Heuer wollen sie die Mostbirne mit Wachs überziehen und reifen lassen. „Für viele in unserer Region stellt die Mostbirne nichts Besonderes dar, sie ist einfach da. Bei uns hat es irgendwann Klick gemacht, und plötzlich sahen wir, was für einen Schatz wir da vor uns haben.“ In den 1970ern umfasste der Bestand im gesamten Mostviertel rund eine Million Bäume, jetzt sind es nur noch 300 000, wobei die Zahl durch Neupflanzungen wieder steigt. Was Bernadette zufolge schon allein deswegen Sinn ergibt, weil sie CO2 binden und gut sind für die Artenvielfalt.

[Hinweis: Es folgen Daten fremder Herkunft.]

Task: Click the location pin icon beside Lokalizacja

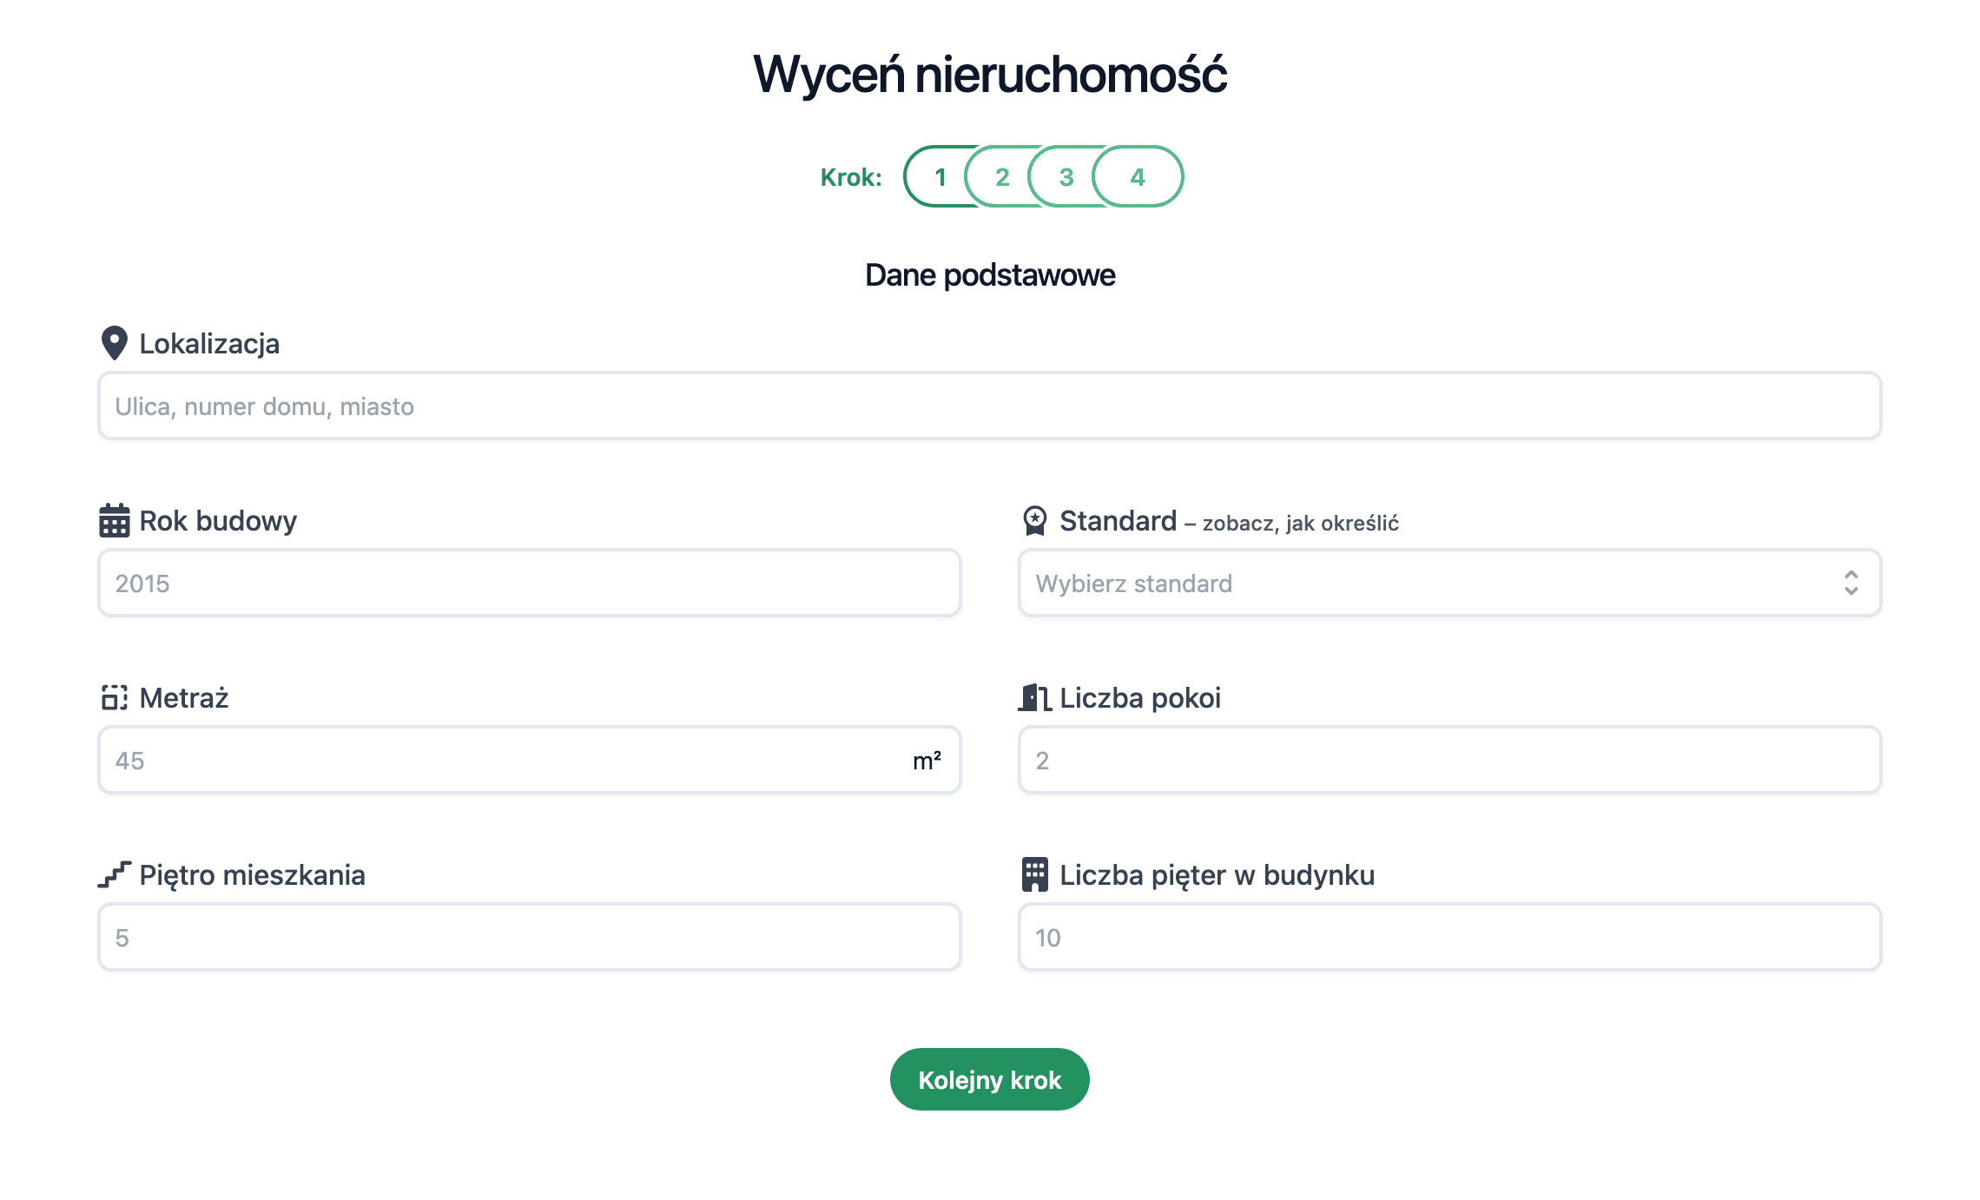Action: (x=114, y=343)
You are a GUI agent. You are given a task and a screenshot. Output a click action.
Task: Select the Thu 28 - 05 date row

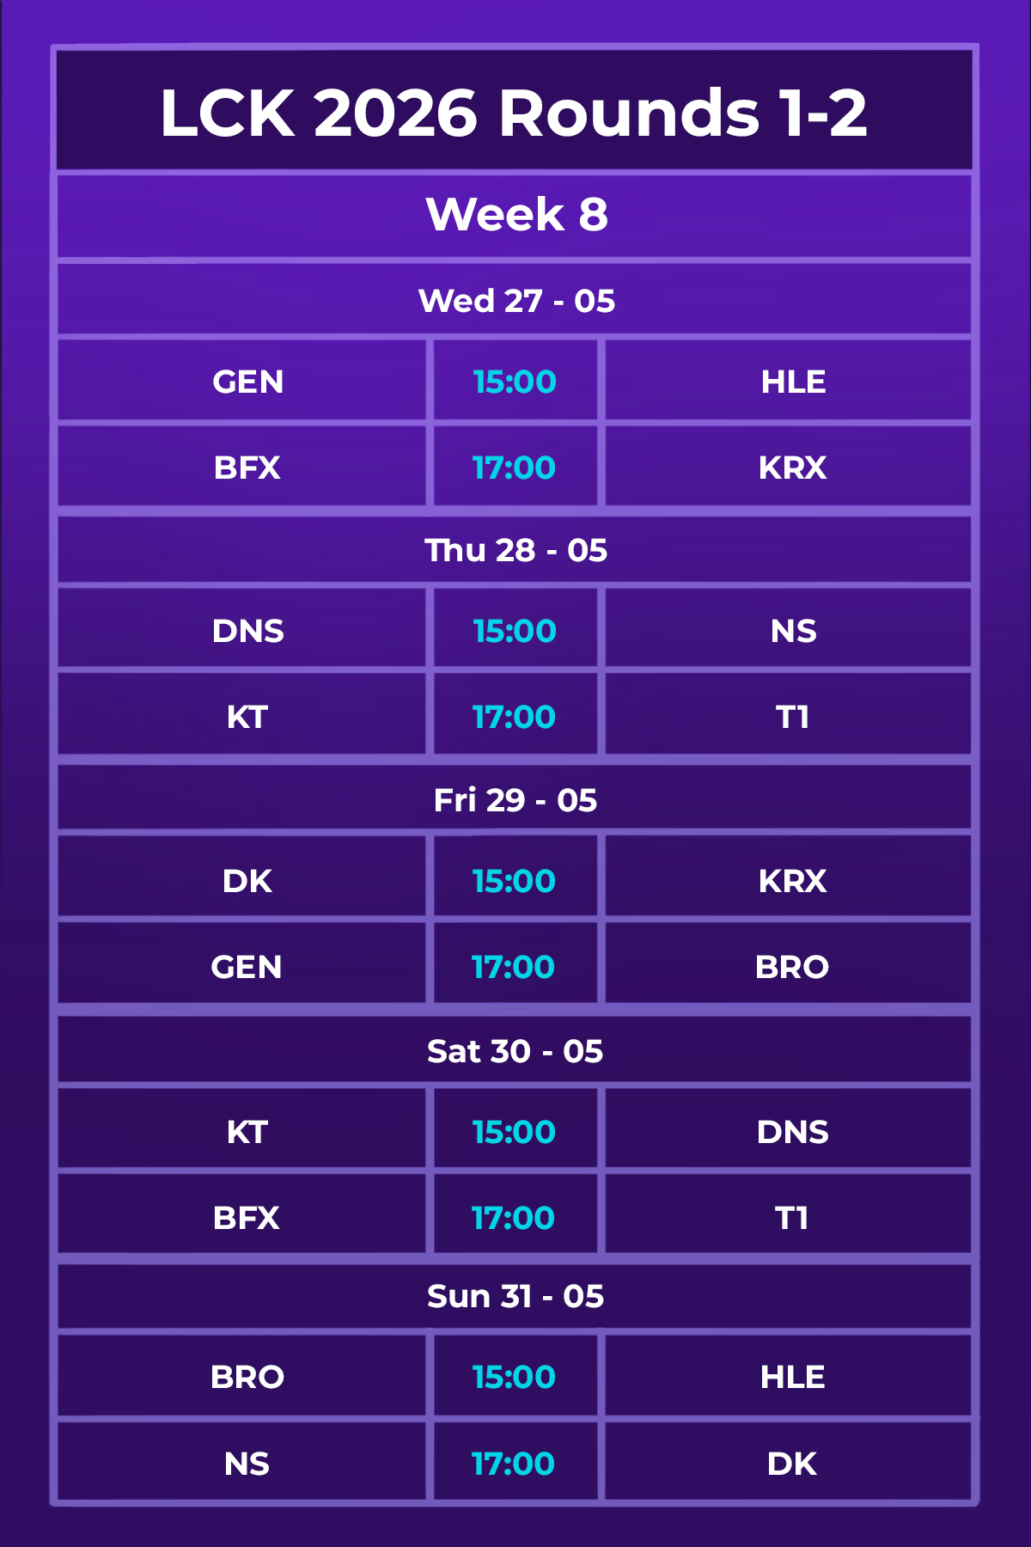pos(515,549)

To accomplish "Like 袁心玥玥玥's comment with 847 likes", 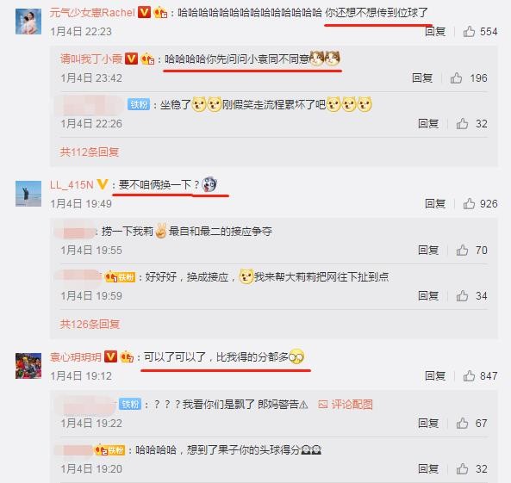I will (469, 376).
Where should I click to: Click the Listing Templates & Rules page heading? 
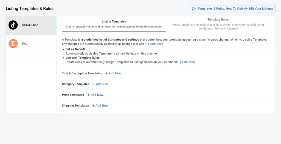point(30,9)
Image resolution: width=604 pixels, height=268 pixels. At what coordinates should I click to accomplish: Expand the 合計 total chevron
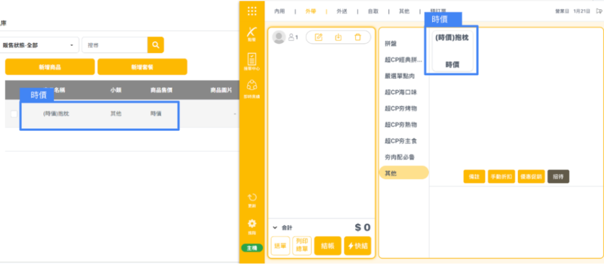pos(275,227)
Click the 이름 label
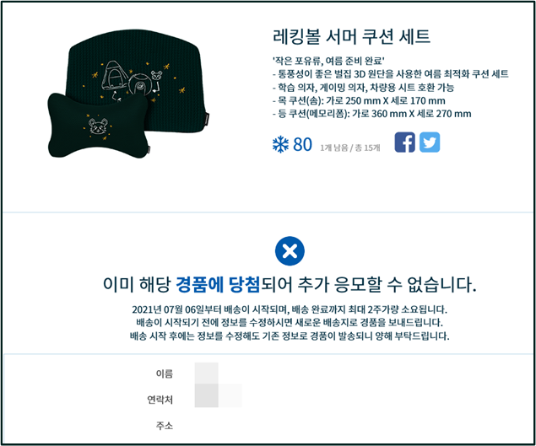Image resolution: width=536 pixels, height=446 pixels. 165,373
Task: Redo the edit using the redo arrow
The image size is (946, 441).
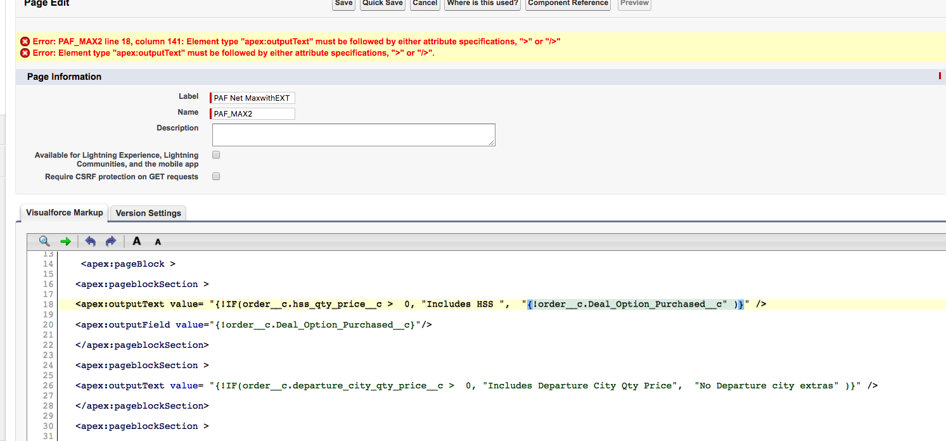Action: tap(110, 241)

Bis zu 160 Jahre alt ist der Baumbestand des Paars. Manche Sorten sind roh essbar und verführerisch-süß, andere aufgrund ihrer Säure und dem hinterlassenen Mundgefühl zum Verzehr ungeeignet. Ohne den anderen rund vierzehn Sorten zu nahe treten zu wollen:

Besonders stolz sind die Haselbergers auf ihre Grüne Pichlbirne, der sie in Form einer Einzelabfüllung die ganz große Bühne bereiten. „Genau wie beim Wein schmeckt man auch bei der Mostbirne ein Terroir, beeinflusst von Standort und Bodenzusammensetzung.“ Nicht umsonst nennt Bernadette diese Grüne Pichlbirne ihren „Kraftplatz“. „Wichtige Telefonate führen wir gerne in ihrem Schatten. Oft frage ich mich, was dieser Baum wohl schon alles erlebt hat. Auf die Gefahr hin, dass das ein bisschen zu spirituell klingt: Er erdet mich und macht demütig.“

Neben Birnenmost keltern die beiden auch einen Birnenwein im Eichenfass und lassen von einem befreundeten Winzer einen Birnenschaumwein nach der Méthode Traditionelle produzieren. Damit die Mostbirne glänzen kann, braucht es Bernadette zufolge Pionier:innen mit Mut und frischen Ideen, nur um hinzuzufügen: „Wir sollten das sein.“

Pläne für die Zukunft? Oh ja, die gibt es. Da wäre jenes historische Gewölbe, das gerade zu einem Veranstaltungs- und Verkostungsraum mit mobiler Einrichtung ausgebaut wird. Auch fällt der Begriff „Mostschweine statt Mastschweine“: „Ein Bauernhof mit freilaufenden Tieren, das wäre was, und wenn Leute wieder vom Aussterben bedrohte Mostbirnenbäume setzen und uns deren Früchte zum Weiterverarbeiten bringen würden.“ Und schließlich träumt sie davon, ihre Diva in New York auftreten zu lassen.

Die Mostbirne, sie macht es einem nicht leicht. Wer erst mal Zugang zu ihr gefunden hat, wird dafür mit einem unverkennbaren Geschmackserlebnis belohnt. „Definitiv findet ein Umdenken statt, wissen Leute mehr und mehr zu schätzen, was sie daran haben.“ Man könnte auch von Verlieben sprechen.